New York isn’t alone. Across the US, a genuine patchwork of restrictions has sprung up: Arizona now requires data centres to cover their own grid costs rather than passing them on to other electricity customers. Virginia has towns that have permanently banned new data centre construction outright. Michigan has 27 towns and cities with moratoriums in place. A small town near Milwaukee, Wisconsin, became the first in the country to ban data centres via a public referendum. According to Data Center Watch, a group tracking this opposition, 75 data centre projects worth a combined $130 billion were stopped or delayed in just the first quarter of this year alone – roughly matching the total for all of 2025.
The backlash comes down to two main resources: electricity and water.
Power: Large data centres, particularly those built for AI, consume enormous amounts of electricity – some hyperscale facilities use as much power as a small city. Australia’s own national science agency has noted that if data centres were counted as a country, they would rank as the second-largest destination for gas turbine orders in the world over the past year, reflecting just how much new power generation is being built specifically to feed them. That surge in demand risks pushing up electricity prices for everyone else on the grid, which is precisely the fear driving much of the US opposition.
Water: Data centres also require significant water for cooling their servers, which run hot enough that overheating would damage the equipment without it.
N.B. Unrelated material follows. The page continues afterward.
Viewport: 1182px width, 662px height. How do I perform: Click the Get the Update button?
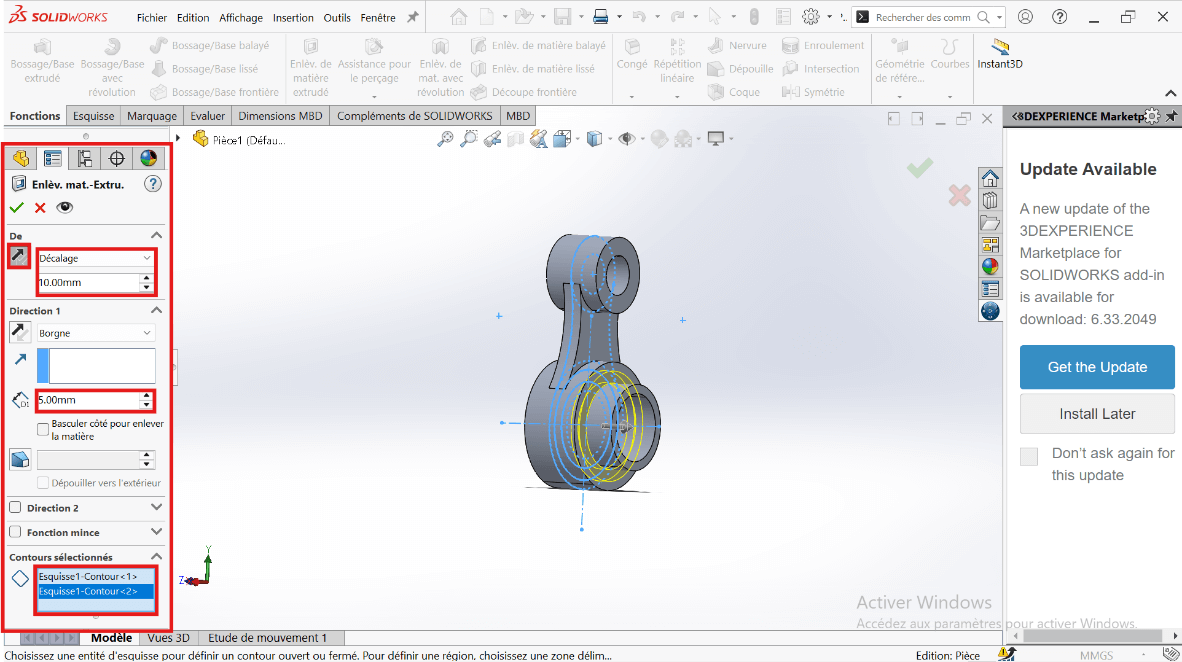pyautogui.click(x=1097, y=367)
In water-stressed regions particularly, this has become a genuine flashpoint between tech companies and local communities.
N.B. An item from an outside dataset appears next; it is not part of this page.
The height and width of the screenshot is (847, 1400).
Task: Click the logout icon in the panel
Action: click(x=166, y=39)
This is exactly the territory Anthony Albanese stepped into on Wednesday, in a major speech in Sydney titled “AI in Australia’s Interests.” Comparing AI’s likely impact on society to that of commercial air travel a century ago, the Prime Minister announced Australia will introduce mandatory national standards for AI and data centres, with legislation expected by early 2027.
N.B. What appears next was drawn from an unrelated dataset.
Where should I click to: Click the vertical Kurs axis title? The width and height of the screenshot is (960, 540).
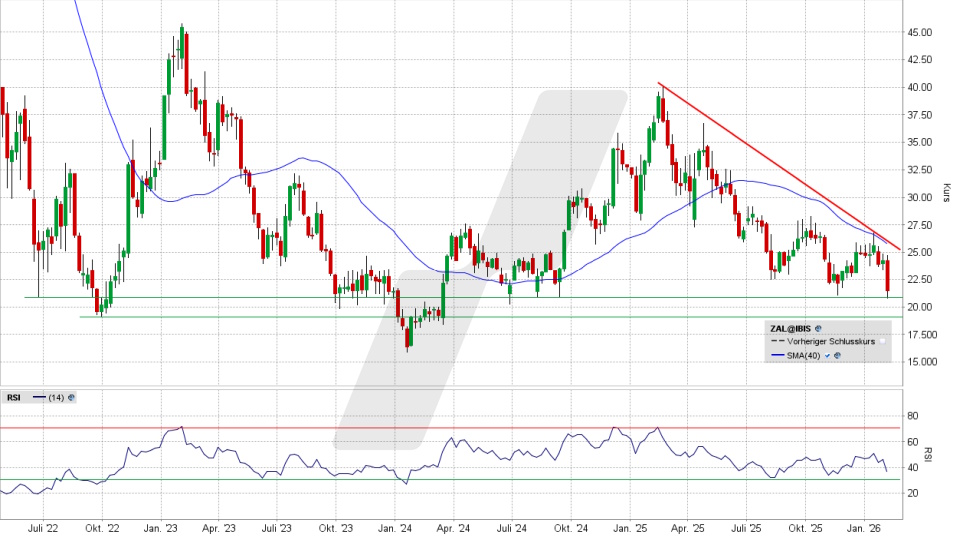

Under the proposed rules, large data centre operators would be legally required to underwrite new energy generation – meaning they’d need to help fund new power supply rather than simply drawing on the existing grid – and to put at least as much energy back into the grid as they take out of it. They would also be required to pay their full share of the costs of connecting to the grid, be as water-efficient as possible, and reduce their power use when the broader electricity network is under strain. The goal, according to the government, is to stop the enormous appetite of data centres for power and water flowing through into higher household electricity bills.
Albanese also announced a new “Office of AI” will be established within his own department, replacing what he described as a piecemeal, “issue-by-issue, sector by sector” approach with a single, whole-of-government strategy. He’ll meet with state and territory leaders next month to work through the details before legislation is introduced next year.
The Greens have called for the government to go further, pushing for an outright moratorium on new data centre construction until the new laws are actually in place – a considerably stronger stance than the government’s current approach, though one that echoes exactly the kind of moratoriums already in place across parts of the United States.
Data centres are the invisible backbone of virtually everything we now do online, and the AI boom has turned their construction into a genuinely significant national conversation, not just a niche technical issue. Australia now finds itself trying to strike the same balance the United States has been publicly wrestling with for the past year: welcoming the economic opportunity these facilities bring, without letting everyday households foot the bill through higher power prices or strained water supplies. Expect this to remain a live political issue well into 2027, as the government’s promised legislation takes shape.